The workers of Jingdezhen have realized that one way to put worries about deceit at bay and further more
to have it stop at a local level, is to look back to the cultural foundations of their industry town’s past. By
keeping family closely involved in their practices, honesty is up held and re-enforced. In this sense the
larger community is starting to work together to keep deceitful practices out of their everyday lives.

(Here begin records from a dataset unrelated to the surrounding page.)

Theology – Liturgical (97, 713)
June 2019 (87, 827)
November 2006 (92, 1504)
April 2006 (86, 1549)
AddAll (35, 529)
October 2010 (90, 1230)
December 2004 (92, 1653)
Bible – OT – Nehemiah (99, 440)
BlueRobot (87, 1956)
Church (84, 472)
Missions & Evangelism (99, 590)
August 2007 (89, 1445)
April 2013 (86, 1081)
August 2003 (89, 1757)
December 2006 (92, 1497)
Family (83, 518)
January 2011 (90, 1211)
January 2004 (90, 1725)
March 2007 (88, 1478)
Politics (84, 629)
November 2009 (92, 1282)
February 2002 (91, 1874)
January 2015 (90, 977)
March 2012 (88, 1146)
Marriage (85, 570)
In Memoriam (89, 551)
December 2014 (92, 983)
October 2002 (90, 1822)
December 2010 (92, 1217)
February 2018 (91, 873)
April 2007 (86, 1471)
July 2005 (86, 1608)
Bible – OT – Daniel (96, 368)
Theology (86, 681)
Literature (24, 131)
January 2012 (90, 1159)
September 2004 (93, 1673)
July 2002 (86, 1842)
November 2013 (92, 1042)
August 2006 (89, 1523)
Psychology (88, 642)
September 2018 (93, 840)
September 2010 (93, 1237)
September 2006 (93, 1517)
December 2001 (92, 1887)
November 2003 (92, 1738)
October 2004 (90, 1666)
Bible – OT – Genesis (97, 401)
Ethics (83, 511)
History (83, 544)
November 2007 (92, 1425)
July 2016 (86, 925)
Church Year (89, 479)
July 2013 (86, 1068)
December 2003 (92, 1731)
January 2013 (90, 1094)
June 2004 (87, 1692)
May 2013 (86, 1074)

Contrastingly, the residents say that in general they have no particular attachment to the industry. It is
just a job, not the westernized wonderfully mesmerizing artistic experience one might assume of working
with porcelain.
Who’s killing whose pig now?

In much the same manner as counterfeit wares are made profitable based on the ignorance of outsiders,
westerners too have marketed on the same business strategy of false provenance. Here deceitful use of
language adopted in market cultures that it was not intended for, is sought after just because the clothing
has English words printed on it. The customer Is duped into believing that the western franchise store
would only sell goods that are directly related to that specific geographic location.
What’s next?

The industry of Jingdezhen also produces what is referred to Art Style wares which have little to do with
imperial related wares of the past. The cobalt underglaze patterns and techniques can be seen on almost
anything now. In doing so, does this detract from there original meaning any more or less than
counterfeit work? There’s a fine line between being entrepreneurial and selling out. Entrepreneurial
endeavors are more inline with the creative process, where as, selling out is a means to an sure end.